ATLANTA -- Nearly four decades after voters unceremoniously rejected then-President Jimmy Carter's bid for a second term, the 39th president has reached a milestone that electoral math cannot dispute: He is now the longest-living chief executive in American history.
Friday is the 172nd day beyond Carter's 94th birthday, exceeding by one day the lifespan of former President George H.W. Bush, who died Nov. 30 at the age of 94 years, 171 days. Both men were born in 1924: Bush on June 12, Carter on Oct. 1.
It's yet another post-presidency distinction for Carter, whose legacy since leaving office has long overshadowed both his rocky White House tenure and the remarkable political rise that led him from his family peanut farm and a state Senate seat to the governor's mansion and his unlikely presidential victory in 1976.
The achievement also defies medical odds, coming more than three years after Carter announced he had melanoma that had spread to his liver and brain. He underwent treatment and received a clean bill of health.
"There are no special celebrations planned," said Deanna Congileo, spokeswoman for the former president and The Carter Center, which Carter and his wife, Rosaylnn, now 91, founded in Atlanta in 1982 to focus on global human rights issues.
The centre's decades of public health advocacy, election-monitoring and conflict resolution around the world have redefined the role of former presidents, who before Carter often retired to relative obscurity.
"We at The Carter Center sure are rooting for him and grateful for his long life of service that has benefited millions of the world's poorest people," Congileo said.

**Saved data entries:**
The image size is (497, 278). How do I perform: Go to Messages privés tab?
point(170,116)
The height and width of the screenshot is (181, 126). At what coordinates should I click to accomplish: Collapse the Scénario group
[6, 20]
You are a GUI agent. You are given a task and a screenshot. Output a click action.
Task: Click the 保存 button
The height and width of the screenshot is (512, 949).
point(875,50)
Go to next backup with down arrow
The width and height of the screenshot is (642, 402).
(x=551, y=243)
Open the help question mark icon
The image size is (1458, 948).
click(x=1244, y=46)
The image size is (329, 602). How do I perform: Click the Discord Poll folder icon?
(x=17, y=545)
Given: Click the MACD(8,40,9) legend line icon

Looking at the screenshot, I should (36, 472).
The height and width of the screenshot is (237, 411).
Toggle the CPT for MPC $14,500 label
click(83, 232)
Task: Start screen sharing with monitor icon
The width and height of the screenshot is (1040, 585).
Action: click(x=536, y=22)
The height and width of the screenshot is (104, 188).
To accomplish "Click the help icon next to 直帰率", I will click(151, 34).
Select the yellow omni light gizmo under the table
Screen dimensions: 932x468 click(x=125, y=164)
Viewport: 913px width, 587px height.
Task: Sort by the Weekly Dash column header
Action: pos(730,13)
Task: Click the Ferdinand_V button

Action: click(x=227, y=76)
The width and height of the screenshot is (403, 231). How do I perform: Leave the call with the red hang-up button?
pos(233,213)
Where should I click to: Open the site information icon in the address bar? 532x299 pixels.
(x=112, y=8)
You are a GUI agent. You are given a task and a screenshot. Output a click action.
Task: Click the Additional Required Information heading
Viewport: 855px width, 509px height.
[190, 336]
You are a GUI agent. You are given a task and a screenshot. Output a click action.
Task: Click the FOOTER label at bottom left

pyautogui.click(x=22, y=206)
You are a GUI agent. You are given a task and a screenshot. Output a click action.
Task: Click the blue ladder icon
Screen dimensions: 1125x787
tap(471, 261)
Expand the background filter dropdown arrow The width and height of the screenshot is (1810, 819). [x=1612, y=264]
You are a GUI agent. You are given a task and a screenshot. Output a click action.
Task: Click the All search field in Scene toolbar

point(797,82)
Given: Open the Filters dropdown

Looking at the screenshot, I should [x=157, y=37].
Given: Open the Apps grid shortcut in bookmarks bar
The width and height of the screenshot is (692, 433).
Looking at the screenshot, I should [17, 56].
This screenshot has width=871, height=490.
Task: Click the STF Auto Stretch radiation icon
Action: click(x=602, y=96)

**PARTS OF THE EXERCISE:**
A. Restate word for word the part of the Carter article between "It's yet another" and "bill of health.", inclusive.
B. In the Carter article, what steps of Carter's political rise are named, in order, ending with his presidential win?
The listing comes from a different source than the article.

**SOLUTIONS TO THE PROBLEMS:**
A.
It's yet another post-presidency distinction for Carter, whose legacy since leaving office has long overshadowed both his rocky White House tenure and the remarkable political rise that led him from his family peanut farm and a state Senate seat to the governor's mansion and his unlikely presidential victory in 1976.
The achievement also defies medical odds, coming more than three years after Carter announced he had melanoma that had spread to his liver and brain. He underwent treatment and received a clean bill of health.

B. His family peanut farm, a state Senate seat, the governor's mansion, and his unlikely presidential victory in 1976.